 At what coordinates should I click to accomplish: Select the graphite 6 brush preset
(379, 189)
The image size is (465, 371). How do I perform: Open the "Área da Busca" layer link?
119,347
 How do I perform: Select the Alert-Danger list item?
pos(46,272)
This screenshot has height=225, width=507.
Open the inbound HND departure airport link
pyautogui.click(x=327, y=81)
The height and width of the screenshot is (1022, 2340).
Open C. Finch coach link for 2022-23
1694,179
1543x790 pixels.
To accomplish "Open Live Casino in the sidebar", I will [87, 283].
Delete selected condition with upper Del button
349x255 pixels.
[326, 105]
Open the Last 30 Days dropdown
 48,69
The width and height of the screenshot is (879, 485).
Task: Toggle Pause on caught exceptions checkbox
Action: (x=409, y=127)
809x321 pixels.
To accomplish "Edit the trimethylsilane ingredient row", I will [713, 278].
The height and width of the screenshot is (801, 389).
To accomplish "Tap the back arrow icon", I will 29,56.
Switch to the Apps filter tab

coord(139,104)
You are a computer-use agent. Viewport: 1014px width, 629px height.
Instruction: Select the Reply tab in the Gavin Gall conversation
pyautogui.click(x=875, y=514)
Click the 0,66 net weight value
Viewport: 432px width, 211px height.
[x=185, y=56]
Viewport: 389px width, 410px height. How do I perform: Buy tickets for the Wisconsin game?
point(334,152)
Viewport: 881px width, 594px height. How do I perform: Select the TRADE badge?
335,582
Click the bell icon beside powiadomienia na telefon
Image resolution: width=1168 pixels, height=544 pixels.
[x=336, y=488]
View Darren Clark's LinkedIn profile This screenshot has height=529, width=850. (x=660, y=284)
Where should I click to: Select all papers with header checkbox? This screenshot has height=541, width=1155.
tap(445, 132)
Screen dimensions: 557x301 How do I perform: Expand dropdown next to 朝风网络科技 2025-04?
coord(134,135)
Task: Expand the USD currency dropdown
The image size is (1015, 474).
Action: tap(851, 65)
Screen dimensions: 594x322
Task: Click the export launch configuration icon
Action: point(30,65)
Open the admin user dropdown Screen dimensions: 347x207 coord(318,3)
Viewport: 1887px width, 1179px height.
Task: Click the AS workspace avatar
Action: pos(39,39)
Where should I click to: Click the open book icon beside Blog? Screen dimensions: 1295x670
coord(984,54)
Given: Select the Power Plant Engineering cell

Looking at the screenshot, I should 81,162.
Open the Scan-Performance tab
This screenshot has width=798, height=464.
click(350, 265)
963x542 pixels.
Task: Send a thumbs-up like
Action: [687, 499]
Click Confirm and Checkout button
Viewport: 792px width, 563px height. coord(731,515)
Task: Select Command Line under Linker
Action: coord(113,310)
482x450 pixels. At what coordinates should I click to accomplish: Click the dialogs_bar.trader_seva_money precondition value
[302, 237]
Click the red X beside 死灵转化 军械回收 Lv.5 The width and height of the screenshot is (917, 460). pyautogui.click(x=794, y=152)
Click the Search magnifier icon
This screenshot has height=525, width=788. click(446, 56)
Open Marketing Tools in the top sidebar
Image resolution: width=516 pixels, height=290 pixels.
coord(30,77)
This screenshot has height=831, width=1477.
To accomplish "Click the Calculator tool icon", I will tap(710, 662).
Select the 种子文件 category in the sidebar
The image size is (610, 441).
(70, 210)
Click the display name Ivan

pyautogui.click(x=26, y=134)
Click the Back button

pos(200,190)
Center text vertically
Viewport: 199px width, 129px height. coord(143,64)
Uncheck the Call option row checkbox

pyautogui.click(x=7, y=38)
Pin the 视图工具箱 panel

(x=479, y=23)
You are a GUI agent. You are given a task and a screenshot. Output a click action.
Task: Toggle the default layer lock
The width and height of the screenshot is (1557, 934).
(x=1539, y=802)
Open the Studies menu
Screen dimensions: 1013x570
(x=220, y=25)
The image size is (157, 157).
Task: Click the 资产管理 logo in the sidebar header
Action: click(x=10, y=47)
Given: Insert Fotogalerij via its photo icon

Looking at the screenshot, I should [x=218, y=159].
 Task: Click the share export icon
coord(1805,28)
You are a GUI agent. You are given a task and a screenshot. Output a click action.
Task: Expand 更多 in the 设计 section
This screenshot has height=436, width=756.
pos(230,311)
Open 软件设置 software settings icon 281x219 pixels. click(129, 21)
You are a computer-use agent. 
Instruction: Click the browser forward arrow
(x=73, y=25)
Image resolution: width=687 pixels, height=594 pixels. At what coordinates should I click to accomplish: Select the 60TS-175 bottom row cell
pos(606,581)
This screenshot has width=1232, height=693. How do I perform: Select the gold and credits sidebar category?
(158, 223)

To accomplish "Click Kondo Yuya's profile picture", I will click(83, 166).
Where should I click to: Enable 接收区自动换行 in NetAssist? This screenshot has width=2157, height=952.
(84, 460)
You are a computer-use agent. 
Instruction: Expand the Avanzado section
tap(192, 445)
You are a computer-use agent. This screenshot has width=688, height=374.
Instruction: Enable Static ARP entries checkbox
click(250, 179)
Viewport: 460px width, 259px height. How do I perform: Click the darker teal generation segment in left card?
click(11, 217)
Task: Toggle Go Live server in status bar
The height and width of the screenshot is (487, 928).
^^^^^^^^
> Die Aufgabe
Bring bitte sämtliche Zeilen der obigen Daten in eine Markdown-Tabelle mit den Spalten „Nummer“ und „Datenzeile“, wobei jede Zeile fortlaufend nummeriert wird. Leerzeilen lässt du weg.

> Gelöste Aufgabe
| Nummer | Datenzeile |
|---|---|
| 1 |  At what coordinates should I click to accomplish: Select the graphite 6 brush preset |
| 2 | (379, 189) |
| 3 | The image size is (465, 371). How do I perform: Open the "Área da Busca" layer link? |
| 4 | 119,347 |
| 5 |  How do I perform: Select the Alert-Danger list item? |
| 6 | pos(46,272) |
| 7 | This screenshot has height=225, width=507. |
| 8 | Open the inbound HND departure airport link |
| 9 | pyautogui.click(x=327, y=81) |
| 10 | The height and width of the screenshot is (1022, 2340). |
| 11 | Open C. Finch coach link for 2022-23 |
| 12 | 1694,179 |
| 13 | 1543x790 pixels. |
| 14 | To accomplish "Open Live Casino in the sidebar", I will [87, 283]. |
| 15 | Delete selected condition with upper Del button |
| 16 | 349x255 pixels. |
| 17 | [326, 105] |
| 18 | Open the Last 30 Days dropdown |
| 19 |  48,69 |
| 20 | The width and height of the screenshot is (879, 485). |
| 21 | Task: Toggle Pause on caught exceptions checkbox |
| 22 | Action: (x=409, y=127) |
| 23 | 809x321 pixels. |
| 24 | To accomplish "Edit the trimethylsilane ingredient row", I will [713, 278]. |
| 25 | The height and width of the screenshot is (801, 389). |
| 26 | To accomplish "Tap the back arrow icon", I will 29,56. |
| 27 | Switch to the Apps filter tab |
| 28 | coord(139,104) |
| 29 | You are a computer-use agent. Viewport: 1014px width, 629px height. |
| 30 | Instruction: Select the Reply tab in the Gavin Gall conversation |
| 31 | pyautogui.click(x=875, y=514) |
| 32 | Click the 0,66 net weight value |
| 33 | Viewport: 432px width, 211px height. |
| 34 | [x=185, y=56] |
| 35 | Viewport: 389px width, 410px height. How do I perform: Buy tickets for the Wisconsin game? |
| 36 | point(334,152) |
| 37 | Viewport: 881px width, 594px height. How do I perform: Select the TRADE badge? |
| 38 | 335,582 |
| 39 | Click the bell icon beside powiadomienia na telefon |
| 40 | Image resolution: width=1168 pixels, height=544 pixels. |
| 41 | [x=336, y=488] |
| 42 | View Darren Clark's LinkedIn profile This screenshot has height=529, width=850. (x=660, y=284) |
| 43 | Where should I click to: Select all papers with header checkbox? This screenshot has height=541, width=1155. |
| 44 | tap(445, 132) |
| 45 | Screen dimensions: 557x301 How do I perform: Expand dropdown next to 朝风网络科技 2025-04? |
| 46 | coord(134,135) |
| 47 | Task: Expand the USD currency dropdown |
| 48 | The image size is (1015, 474). |
| 49 | Action: tap(851, 65) |
| 50 | Screen dimensions: 594x322 |
| 51 | Task: Click the export launch configuration icon |
| 52 | Action: point(30,65) |
| 53 | Open the admin user dropdown Screen dimensions: 347x207 coord(318,3) |
| 54 | Viewport: 1887px width, 1179px height. |
| 55 | Task: Click the AS workspace avatar |
| 56 | Action: pos(39,39) |
| 57 | Where should I click to: Click the open book icon beside Blog? Screen dimensions: 1295x670 |
| 58 | coord(984,54) |
| 59 | Given: Select the Power Plant Engineering cell |
| 60 | Looking at the screenshot, I should 81,162. |
| 61 | Open the Scan-Performance tab |
| 62 | This screenshot has width=798, height=464. |
| 63 | click(350, 265) |
| 64 | 963x542 pixels. |
| 65 | Task: Send a thumbs-up like |
| 66 | Action: [687, 499] |
| 67 | Click Confirm and Checkout button |
| 68 | Viewport: 792px width, 563px height. coord(731,515) |
| 69 | Task: Select Command Line under Linker |
| 70 | Action: coord(113,310) |
| 71 | 482x450 pixels. At what coordinates should I click to accomplish: Click the dialogs_bar.trader_seva_money precondition value |
| 72 | [302, 237] |
| 73 | Click the red X beside 死灵转化 军械回收 Lv.5 The width and height of the screenshot is (917, 460). pyautogui.click(x=794, y=152) |
| 74 | Click the Search magnifier icon |
| 75 | This screenshot has height=525, width=788. click(446, 56) |
| 76 | Open Marketing Tools in the top sidebar |
| 77 | Image resolution: width=516 pixels, height=290 pixels. |
| 78 | coord(30,77) |
| 79 | This screenshot has height=831, width=1477. |
| 80 | To accomplish "Click the Calculator tool icon", I will tap(710, 662). |
| 81 | Select the 种子文件 category in the sidebar |
| 82 | The image size is (610, 441). |
| 83 | (70, 210) |
| 84 | Click the display name Ivan |
| 85 | pyautogui.click(x=26, y=134) |
| 86 | Click the Back button |
| 87 | pos(200,190) |
| 88 | Center text vertically |
| 89 | Viewport: 199px width, 129px height. coord(143,64) |
| 90 | Uncheck the Call option row checkbox |
| 91 | pyautogui.click(x=7, y=38) |
| 92 | Pin the 视图工具箱 panel |
| 93 | (x=479, y=23) |
| 94 | You are a GUI agent. You are given a task and a screenshot. Output a click action. |
| 95 | Task: Toggle the default layer lock |
| 96 | The width and height of the screenshot is (1557, 934). |
| 97 | (x=1539, y=802) |
| 98 | Open the Studies menu |
| 99 | Screen dimensions: 1013x570 |
| 100 | (x=220, y=25) |
| 101 | The image size is (157, 157). |
| 102 | Task: Click the 资产管理 logo in the sidebar header |
| 103 | Action: click(x=10, y=47) |
| 104 | Given: Insert Fotogalerij via its photo icon |
| 105 | Looking at the screenshot, I should [x=218, y=159]. |
| 106 |  Task: Click the share export icon |
| 107 | coord(1805,28) |
| 108 | You are a GUI agent. You are given a task and a screenshot. Output a click action. |
| 109 | Task: Expand 更多 in the 设计 section |
| 110 | This screenshot has height=436, width=756. |
| 111 | pos(230,311) |
| 112 | Open 软件设置 software settings icon 281x219 pixels. click(129, 21) |
| 113 | You are a computer-use agent.  |
| 114 | Instruction: Click the browser forward arrow |
| 115 | (x=73, y=25) |
| 116 | Image resolution: width=687 pixels, height=594 pixels. At what coordinates should I click to accomplish: Select the 60TS-175 bottom row cell |
| 117 | pos(606,581) |
| 118 | This screenshot has width=1232, height=693. How do I perform: Select the gold and credits sidebar category? |
| 119 | (158, 223) |
| 120 | To accomplish "Click Kondo Yuya's profile picture", I will click(83, 166). |
| 121 | Where should I click to: Enable 接收区自动换行 in NetAssist? This screenshot has width=2157, height=952. |
| 122 | (84, 460) |
| 123 | You are a computer-use agent.  |
| 124 | Instruction: Expand the Avanzado section |
| 125 | tap(192, 445) |
| 126 | You are a computer-use agent. This screenshot has width=688, height=374. |
| 127 | Instruction: Enable Static ARP entries checkbox |
| 128 | click(250, 179) |
| 129 | Viewport: 460px width, 259px height. How do I perform: Click the darker teal generation segment in left card? |
| 130 | click(11, 217) |
| 131 | Task: Toggle Go Live server in status bar |
| 132 | The height and width of the screenshot is (487, 928). |